▶ [Tareas]:
[a] Según el artículo sobre Paul Giamatti, ¿qué cargo ocupó su padre, Bartlett, a los 40 años?
[b] Prolongue el artículo sobre Paul Giamatti a partir de su última oración.

::: Artículo

En una entrevista con Teleshow, el inolvidable Pepe Soriano contó que al debutar en el escenario, un profesor le predijo “serás actor pero… de peluca”. Contemporáneo de artistas de irrefutable pinta como Alfredo Alcón y Lautaro Murúa, Soriano sabía que nunca encarnaría el rol de galán, sin embargo daría “cátedra de actuación”. Con el tiempo, se convirtió en referente e indispensable. Los que disfrutamos de esa joyita que es la película Los que se quedan podemos extrapolar esa anécdota a Paul Giamatti. Como él declara no posee “un rostro para el romance”. Sin embargo, pocos actores logran en las dos horas trece que dura la película enfurecer, conmover, divertir, exasperar, emocionar hasta terminar con ganas de traspasar la pantalla para abrazase con el personaje y ovacionar al artista. Si el lector no me cree, le suplico que vaya a verla. Le aseguro que ni la invasión de mosquitos ni el calor podrán borrarle la felicidad que sienta al salir del cine.
Paul Giamatti es un actor con aspecto de hombre común. No cuenta con el carisma de George Clooney, el rostro perfecto de Tom Cruise, la sensualidad descarada de Johnny Depp ni el físico imponente de Will Smith. No muy alto (1,74), de escaso pelo, ni excedido de peso ni con abdominales trabajados, Giamatti parece ser de esos seres que nunca serán el centro de atención de una fiesta. De los que si se los ve por la calle, de algún lado suena conocido. Y sin embargo, ese “hombrecito gris” posee un talento que ilumina escenarios y pantallas.
En la casa de los Giamatti, lo académico era lo cotidiano. Tony Smith, su madre, soñaba con ser actriz pero terminó trabajando como profesora de inglés. Bartlett, el padre, era un verdadero bocho: doctorado con un magna cum laude en la Universidad de Yale, con solo 26 años se convirtió en profesor de la reconocida entidad y con 40 en su presidente, siendo el docente más joven en lograr ese cargo.

::::::
::: Líneas extraídas

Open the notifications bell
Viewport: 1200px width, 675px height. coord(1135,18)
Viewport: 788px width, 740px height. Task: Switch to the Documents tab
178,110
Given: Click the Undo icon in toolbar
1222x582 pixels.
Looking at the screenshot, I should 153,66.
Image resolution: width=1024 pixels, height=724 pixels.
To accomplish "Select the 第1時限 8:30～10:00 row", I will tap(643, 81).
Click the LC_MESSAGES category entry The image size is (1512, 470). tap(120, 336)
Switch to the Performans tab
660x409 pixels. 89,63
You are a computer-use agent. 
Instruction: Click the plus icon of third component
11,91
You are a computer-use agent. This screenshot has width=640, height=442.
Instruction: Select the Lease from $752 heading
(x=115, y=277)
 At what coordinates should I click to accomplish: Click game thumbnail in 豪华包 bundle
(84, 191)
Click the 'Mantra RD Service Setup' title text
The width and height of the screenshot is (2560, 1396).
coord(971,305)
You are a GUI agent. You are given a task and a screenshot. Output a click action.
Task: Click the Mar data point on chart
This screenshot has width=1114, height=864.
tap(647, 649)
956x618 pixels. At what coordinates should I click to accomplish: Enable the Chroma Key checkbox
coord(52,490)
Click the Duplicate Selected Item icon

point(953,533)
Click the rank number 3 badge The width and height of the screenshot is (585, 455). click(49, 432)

::::::

▶ [Respuestas]:
[a] Fue presidente de la Universidad de Yale.

[b]
En esa casa donde se respiraba docencia no hubo sorpresa cuando Paul, el hijo menor, anunció que estudiaría filología inglesa. Nadie le preguntó dónde ya que la respuesta era obvia: Yale. Gracias al trabajo de su padre, comenzó sus estudios sin necesidad de preocuparse en cómo financiarlos. Se graduó con excelentes notas en tiempo y forma. Para esa época comenzó a participar de clases y grupos de teatro universitarios y compartió escenario con otro muchacho de aspecto serio y concentrado, Edward Norton.
Su vida transcurría sin grandes problemas hasta que un hecho la despedazó. Su padre, apasionado del béisbol y fanático de los Boston Red Soxm, en 1986 fue nombrado presidente de la Liga Nacional y dos años después lo eligieron como comisionado. En su cargo debía ocuparse desde las reglas del arbitraje hasta las feroces negociaciones de marketing con patrocinadores, los reclamos laborales de jugadores y técnicos y los contratos televisivos. Pese a la presión, Giamatti padre estaba feliz, pero su cuerpo no tanto. El 1° de septiembre de 1989, luego de 154 días en el cargo y mientras estaba de vacaciones en la exclusiva Martha’s Vineyard, su corazón se detuvo. Murió de un ataque cardíaco a los 51 años.
Paul tenía solo 22 cuando la vida le mostró que a veces puede ser una gran porquería y entonces solo queda seguir viviendo. “Pensaba dedicarme a una vida académica, aunque no creo que hubiera sido adecuado para ello. Es porque mi padre murió repentinamente que me convertí en actor. Su muerte nos dejó a todos perplejos. Yo acababa de graduarme. Él murió antes de que supiera qué iba a hacer con mi vida”, contaría sobre ese momento bisagra.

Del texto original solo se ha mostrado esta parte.